Would you return the lines that run from the start of the data below to the line with "You are a computer-use", both included, exactly as written and without pictures?

Stored records:
== Segment start ==

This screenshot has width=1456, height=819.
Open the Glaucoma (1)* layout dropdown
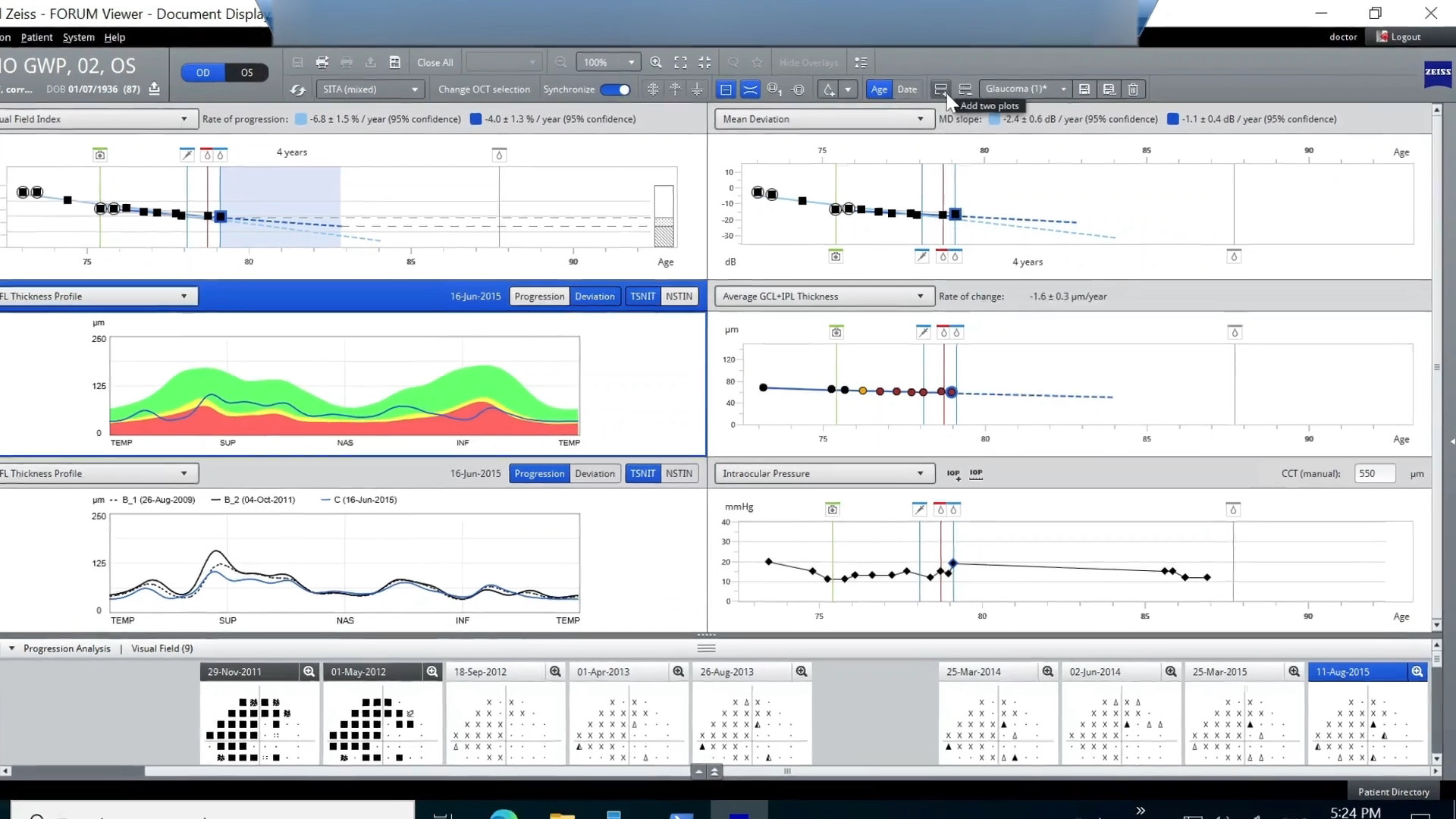pyautogui.click(x=1022, y=89)
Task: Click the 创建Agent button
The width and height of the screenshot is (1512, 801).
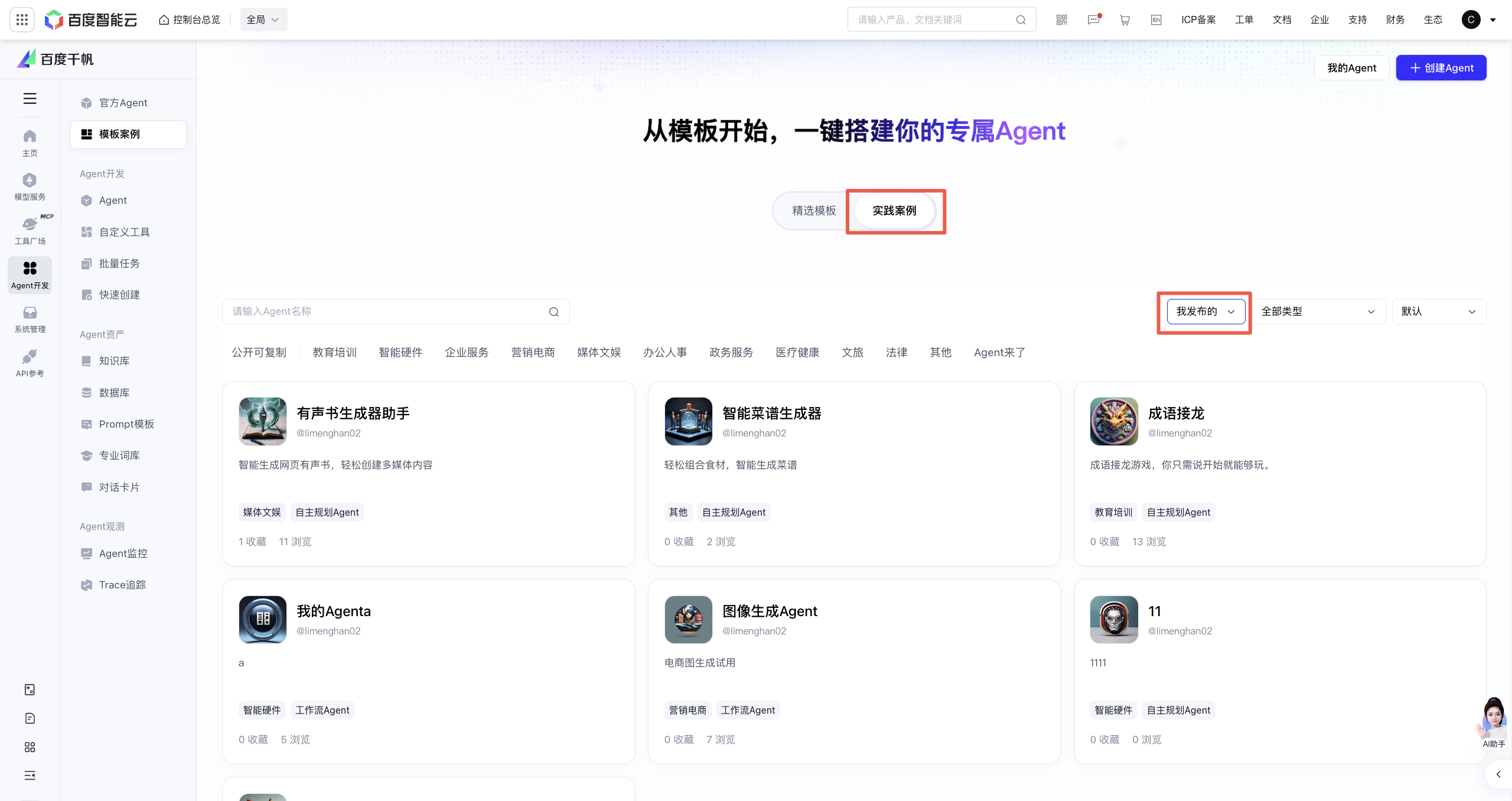Action: [x=1441, y=67]
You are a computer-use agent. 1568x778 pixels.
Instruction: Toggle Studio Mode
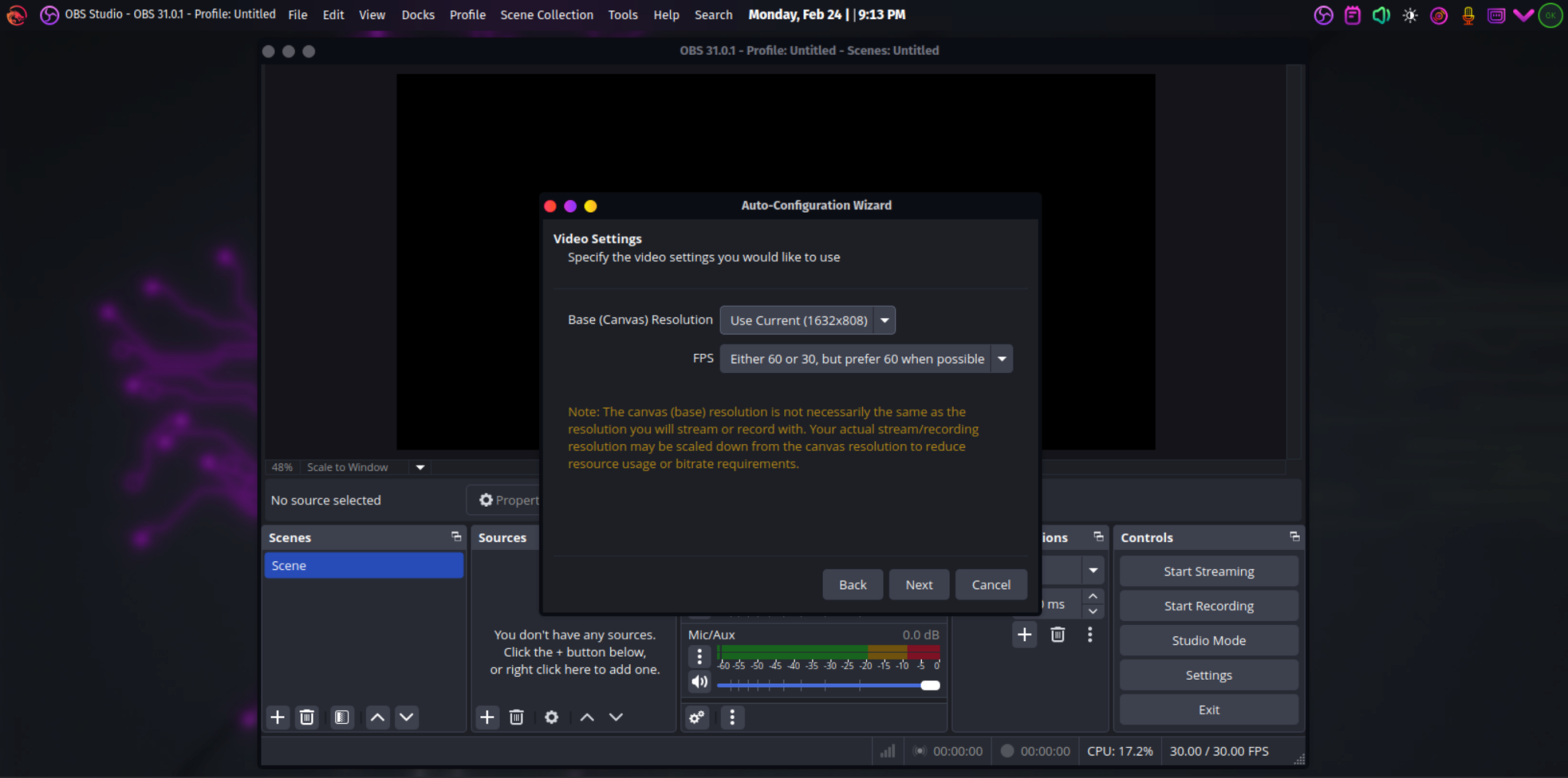[x=1207, y=640]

== Segment end ==

TASK SOLUTION:
This screenshot has width=1456, height=819.
Open the Glaucoma (1)* layout dropdown
pyautogui.click(x=1022, y=89)
Task: Click the 创建Agent button
The width and height of the screenshot is (1512, 801).
Action: [x=1441, y=67]
You are a computer-use agent. 1568x778 pixels.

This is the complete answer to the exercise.